_WORK ORDER 1:_ In the blog post about a drash from the Los Angeles County jails, reproduce the passage from "From Producer/Director, Rhonda" up to and including "and sober life.", word for word.
_WORK ORDER 2:_ Render this sentence from the blog post about the jail seder drash into Spanish: "Matzah is the bread of affliction, but this year it became for me the symbol of the disease of addiction."
_WORK ORDER 3:_ Carry the blog post about the matzah drash from the Los Angeles County jails forward, picking up after its final sentence.

Posts Tagged ‘film’

From an LA County Jail: The Holiness of an Imperfect Life

May 15, 2009

From Producer/Director, Rhonda Moskowitz

I received the following from a rabbi who works as a prison chaplain in the Los Angeles County Jails. The rabbi sent something profound and unique written by a prisoner, as a comment to my blog. What this prisoner has to say is too powerful to be buried in the ‘Comments’ section. Here it is, unedited:

“May 4, 2009

The following drash was written by one of the men I worked intensively with during his incarceration at Men’s Central Jail. He has been sober and studying and learning as he prepares for his eventual release. We are both very hopeful that this will be the end of this chapter in Dylan’s life and that, indeed, the holiness and hope that he has been experiencing will be just the beginning for him of the life, however imperfect it may be, that he can have. A holy and sober life.

Rabbi Yossi Carron
Rabbi Chaplain, Los Angeles County Jails
California State Prison, Corcoran

“MATZAH”
A drash from Dylan L., delivered at seder inside the Los Angeles County jails

Matzah is the bread of affliction, but this year it became for me the symbol of the disease of addiction.

_DATASET ENTRIES:_
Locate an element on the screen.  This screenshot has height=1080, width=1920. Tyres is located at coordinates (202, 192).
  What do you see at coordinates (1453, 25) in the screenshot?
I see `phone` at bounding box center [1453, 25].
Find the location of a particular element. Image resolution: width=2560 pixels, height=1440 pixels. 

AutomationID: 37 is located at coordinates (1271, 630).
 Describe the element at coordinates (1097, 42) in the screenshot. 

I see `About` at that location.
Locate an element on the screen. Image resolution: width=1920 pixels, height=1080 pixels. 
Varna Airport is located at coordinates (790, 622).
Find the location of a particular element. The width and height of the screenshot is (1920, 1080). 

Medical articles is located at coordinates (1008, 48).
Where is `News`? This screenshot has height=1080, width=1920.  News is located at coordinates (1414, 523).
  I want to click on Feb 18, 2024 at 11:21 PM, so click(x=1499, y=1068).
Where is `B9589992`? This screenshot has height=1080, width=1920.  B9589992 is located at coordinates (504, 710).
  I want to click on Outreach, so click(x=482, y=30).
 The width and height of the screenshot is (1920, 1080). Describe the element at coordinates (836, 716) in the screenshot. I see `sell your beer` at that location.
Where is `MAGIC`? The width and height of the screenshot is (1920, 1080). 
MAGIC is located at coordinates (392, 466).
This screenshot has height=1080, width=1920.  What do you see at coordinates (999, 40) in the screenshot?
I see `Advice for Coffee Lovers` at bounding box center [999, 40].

_TASK ANSWER 1:_
From Producer/Director, Rhonda Moskowitz

I received the following from a rabbi who works as a prison chaplain in the Los Angeles County Jails. The rabbi sent something profound and unique written by a prisoner, as a comment to my blog. What this prisoner has to say is too powerful to be buried in the ‘Comments’ section. Here it is, unedited:

“May 4, 2009

The following drash was written by one of the men I worked intensively with during his incarceration at Men’s Central Jail. He has been sober and studying and learning as he prepares for his eventual release. We are both very hopeful that this will be the end of this chapter in Dylan’s life and that, indeed, the holiness and hope that he has been experiencing will be just the beginning for him of the life, however imperfect it may be, that he can have. A holy and sober life.

_TASK ANSWER 2:_ La matzá es el pan de la aflicción, pero este año se convirtió para mí en el símbolo de la enfermedad de la adicción.

_TASK ANSWER 3:_
Matzah is flat, plain and simple. Our first bite of matzah at the seder is a bit of a shock. Darn right, it’s the bread of affliction, you think. After that first bite we cover it up with charoset, dip, anything we can to make it taste like something! Iver the days of pesach we get rather creative with it: sandwiches, matzah brie, salsa, charoset.

This is what we do to ourselves in the disease of addiction. We take that first bite of an imperfect life and we just don’t like it. But, like matzah on pesach, it’s all we’re permitted to have, So we cover it up—with alcohol, drugs, sex, gambling. No matter what we slather it with though, underneath it is still the matzah of that imperfect life.

It takes the burden of addiction and the blessings of recovery, enslavement and freedom to understand that the plain, flat, simple piece of matzah, like the imperfect life we once tried to cover up with our addiction, is truly holy.”

WHO ARE YOU?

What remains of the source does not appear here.